John Michael Kosterlitz is a distinguished theoretical physicist renowned for his paradigm-shifting contributions to condensed matter physics. He currently holds the Harrison E. Farnsworth Professorship of Physics at Brown University, where he has been a faculty member since 1982. Born in Aberdeen, United Kingdom in 1943, Kosterlitz received his BA and MA degrees from Gonville and Caius College at Cambridge University before earning his PhD from Oxford University in 1969. His formative academic journey included influential positions at Cornell University where he collaborated with Michael Fisher and David Nelson, and later at Birmingham University, where he developed the foundational work that would revolutionize the understanding of phase transitions in two-dimensional systems.

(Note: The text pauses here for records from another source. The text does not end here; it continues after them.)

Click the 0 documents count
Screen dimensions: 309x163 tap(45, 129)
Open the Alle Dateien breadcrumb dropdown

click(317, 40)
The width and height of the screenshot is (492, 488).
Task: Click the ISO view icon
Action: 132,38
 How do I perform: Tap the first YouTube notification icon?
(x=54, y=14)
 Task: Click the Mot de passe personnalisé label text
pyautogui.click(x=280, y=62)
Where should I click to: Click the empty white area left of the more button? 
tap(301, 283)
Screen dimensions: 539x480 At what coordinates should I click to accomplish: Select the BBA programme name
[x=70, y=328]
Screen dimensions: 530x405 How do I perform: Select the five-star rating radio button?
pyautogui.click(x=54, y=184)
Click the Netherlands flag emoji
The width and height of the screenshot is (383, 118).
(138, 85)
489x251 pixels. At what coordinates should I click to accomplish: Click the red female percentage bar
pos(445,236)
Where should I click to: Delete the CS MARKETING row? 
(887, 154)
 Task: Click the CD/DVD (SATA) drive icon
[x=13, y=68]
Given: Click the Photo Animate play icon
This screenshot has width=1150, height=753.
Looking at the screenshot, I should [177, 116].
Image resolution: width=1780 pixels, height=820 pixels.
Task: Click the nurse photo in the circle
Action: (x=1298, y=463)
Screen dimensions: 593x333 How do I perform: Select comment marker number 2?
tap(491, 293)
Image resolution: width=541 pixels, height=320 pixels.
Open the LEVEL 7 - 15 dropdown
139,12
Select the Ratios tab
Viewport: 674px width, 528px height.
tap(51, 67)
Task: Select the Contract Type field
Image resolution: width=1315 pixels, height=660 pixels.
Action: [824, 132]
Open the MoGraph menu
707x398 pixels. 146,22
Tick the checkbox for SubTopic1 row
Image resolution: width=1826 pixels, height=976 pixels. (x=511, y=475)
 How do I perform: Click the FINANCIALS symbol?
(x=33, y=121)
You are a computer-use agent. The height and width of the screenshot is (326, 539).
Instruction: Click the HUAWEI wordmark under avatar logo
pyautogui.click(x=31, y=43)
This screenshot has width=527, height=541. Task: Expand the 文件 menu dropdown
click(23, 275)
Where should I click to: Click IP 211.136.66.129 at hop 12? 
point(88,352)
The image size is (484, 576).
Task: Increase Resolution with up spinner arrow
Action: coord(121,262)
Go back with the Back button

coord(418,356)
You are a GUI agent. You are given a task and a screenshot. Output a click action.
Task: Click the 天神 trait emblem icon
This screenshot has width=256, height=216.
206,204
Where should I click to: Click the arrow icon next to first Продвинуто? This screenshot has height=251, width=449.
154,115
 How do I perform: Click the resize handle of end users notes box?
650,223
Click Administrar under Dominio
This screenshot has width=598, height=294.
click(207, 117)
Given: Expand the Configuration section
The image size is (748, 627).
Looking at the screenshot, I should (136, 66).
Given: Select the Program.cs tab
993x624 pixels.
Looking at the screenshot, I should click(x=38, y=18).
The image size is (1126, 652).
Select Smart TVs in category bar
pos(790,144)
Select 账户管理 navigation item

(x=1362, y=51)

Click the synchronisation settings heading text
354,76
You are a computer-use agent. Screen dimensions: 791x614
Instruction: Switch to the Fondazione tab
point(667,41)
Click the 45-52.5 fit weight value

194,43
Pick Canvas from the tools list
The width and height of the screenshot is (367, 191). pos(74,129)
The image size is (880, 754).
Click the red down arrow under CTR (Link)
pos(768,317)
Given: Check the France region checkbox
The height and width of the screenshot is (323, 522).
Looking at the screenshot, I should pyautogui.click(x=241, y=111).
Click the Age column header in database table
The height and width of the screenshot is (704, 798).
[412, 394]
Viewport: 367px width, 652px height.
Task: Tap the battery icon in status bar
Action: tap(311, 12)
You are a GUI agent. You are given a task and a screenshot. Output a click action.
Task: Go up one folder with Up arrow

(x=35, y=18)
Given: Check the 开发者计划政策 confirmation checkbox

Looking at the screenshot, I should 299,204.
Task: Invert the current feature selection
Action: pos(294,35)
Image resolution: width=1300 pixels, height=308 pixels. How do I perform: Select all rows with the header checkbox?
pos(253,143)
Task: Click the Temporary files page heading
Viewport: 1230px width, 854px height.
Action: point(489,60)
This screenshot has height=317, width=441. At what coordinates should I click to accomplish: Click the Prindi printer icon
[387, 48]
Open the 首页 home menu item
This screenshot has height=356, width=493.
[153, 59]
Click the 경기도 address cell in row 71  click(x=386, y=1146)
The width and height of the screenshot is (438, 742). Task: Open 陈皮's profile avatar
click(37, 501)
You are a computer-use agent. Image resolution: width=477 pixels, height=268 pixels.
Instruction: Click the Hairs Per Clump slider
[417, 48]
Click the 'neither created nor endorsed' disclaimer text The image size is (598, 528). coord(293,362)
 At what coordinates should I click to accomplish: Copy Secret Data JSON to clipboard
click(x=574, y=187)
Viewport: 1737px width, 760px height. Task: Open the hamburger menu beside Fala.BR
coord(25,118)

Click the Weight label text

Kosterlitz's most significant contribution, developed with David Thouless in the early 1970s, introduced topological methods to explain phase transitions in two-dimensional materials, a phenomenon now known as the Kosterlitz-Thouless transition. Their theoretical framework demonstrated how extremely thin materials can transition between exotic states through the behavior of paired vortices and anti-vortices, challenging previously accepted theories about two-dimensional systems. This seminal work, which has been cited over 6,600 times according to Brown University, fundamentally reshaped condensed matter physics by revealing how matter can assume previously unrecognized states at low temperatures. The Royal Swedish Academy of Sciences recognized this transformative contribution when awarding Kosterlitz the 2016 Nobel Prize in Physics, noting that 'this year's Laureates opened the door on an unknown world where matter can assume strange states' and that 'thanks to their pioneering work, the hunt is now on for new and exotic phases of matter.'
Beyond his Nobel-winning research, Kosterlitz has maintained an influential research program spanning condensed matter theory, phase transitions in random systems, and critical dynamics including melting and freezing phenomena. His theoretical insights have catalyzed extensive research into topological phases of matter with potential applications in materials science and quantum computing, inspiring generations of physicists to explore previously uncharted territories in physics. As a Fellow of the American Physical Society since 1992 and recipient of prestigious honors including the Maxwell Medal and the Lars Onsager Prize, Kosterlitz continues to shape the field through his scholarly contributions and mentorship. His work remains foundational to ongoing investigations into exotic quantum states that may enable future technological breakthroughs in electronic devices and advanced materials science.